# Do you take creatine on rest days?



## CJMAJOR (Sep 11, 2001)

I was wondering whether I should take Creatine on the days I rest or from weights and do cardio instead? Also to build mass how many minutes should i rest between sets when lifting free weights? Thanks guys!!


----------



## shooter (Sep 11, 2001)

yes

------------------
If you can't run with the big dogs...don't get off the porch.


----------



## seyone (Sep 12, 2001)

i read a post on another board where they said not to take creatine on rest days and gave reasons why. I don't have the research in front of me and I have not read the studies but I have tried it and I still don't take creatine on off days. the results have been equal to when I was taking it everyday only now it lasts longer.

as for your second question, I would wait as long as it takes for your muscles to be able to handle a heavy load again and partially recover from the set, for me its about 1 1/2 minuts.


----------



## Arnold (Sep 13, 2001)

I usually do.

------------------
_Just because the majority believes it, does not make it true!_


----------



## Maki Riddington (Sep 13, 2001)

I don't.

------------------
Exercise, my drug of choice


----------



## Arnold (Sep 18, 2001)

Maki Riddington said:
			
		

> *I don't.
> *




Why not?


----------



## Fred (Sep 18, 2001)

I take it 30 minutes after I work out. I have 1 rest day per week (sunday)  and I do not take creatine that day. Why?

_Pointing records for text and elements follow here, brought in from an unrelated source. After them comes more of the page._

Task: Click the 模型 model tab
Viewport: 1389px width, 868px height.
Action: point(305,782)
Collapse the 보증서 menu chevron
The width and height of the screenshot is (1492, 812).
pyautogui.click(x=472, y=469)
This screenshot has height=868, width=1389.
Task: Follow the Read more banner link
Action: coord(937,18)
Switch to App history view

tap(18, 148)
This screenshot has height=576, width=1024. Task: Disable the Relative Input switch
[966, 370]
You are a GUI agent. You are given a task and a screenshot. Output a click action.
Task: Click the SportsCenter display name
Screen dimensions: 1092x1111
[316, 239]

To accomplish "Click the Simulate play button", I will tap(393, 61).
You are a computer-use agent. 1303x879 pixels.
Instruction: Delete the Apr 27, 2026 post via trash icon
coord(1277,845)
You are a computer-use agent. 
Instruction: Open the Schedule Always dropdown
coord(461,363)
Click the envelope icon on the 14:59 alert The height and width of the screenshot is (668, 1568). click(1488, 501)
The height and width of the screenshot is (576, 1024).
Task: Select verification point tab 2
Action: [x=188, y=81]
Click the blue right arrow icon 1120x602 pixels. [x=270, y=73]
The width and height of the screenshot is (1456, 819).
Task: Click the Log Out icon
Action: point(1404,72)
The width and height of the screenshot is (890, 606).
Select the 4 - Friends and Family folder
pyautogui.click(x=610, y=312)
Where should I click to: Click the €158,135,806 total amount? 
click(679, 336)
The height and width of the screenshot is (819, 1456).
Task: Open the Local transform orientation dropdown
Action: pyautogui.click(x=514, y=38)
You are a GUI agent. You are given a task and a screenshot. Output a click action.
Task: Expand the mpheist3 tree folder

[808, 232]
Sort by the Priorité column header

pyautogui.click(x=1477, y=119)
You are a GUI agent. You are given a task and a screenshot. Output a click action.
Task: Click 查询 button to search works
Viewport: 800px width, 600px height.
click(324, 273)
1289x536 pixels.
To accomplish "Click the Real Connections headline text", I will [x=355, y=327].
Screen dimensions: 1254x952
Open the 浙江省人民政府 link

Becuase I feel my body needs a rest from it, I don't want to overload it and think it's a daily function, ect.


----------



## crowman (Sep 19, 2001)

I don't take it on rest days, mostly because I'm a poor college student and try to make my creatine last as long as possible, otherwise I would take it everyday.


----------



## seyone (Sep 19, 2001)

if you can get the same results without taking it on your off days save yourself a few bucks.


----------



## TheSupremeBeing (Sep 20, 2001)

Creatine is excreted at about 1-2g per day, which is contained in a good sized steak. If you don't eat a lot of meat (all meat has creatine), then you may want to take a small dose, like a teaspoon on off days.


----------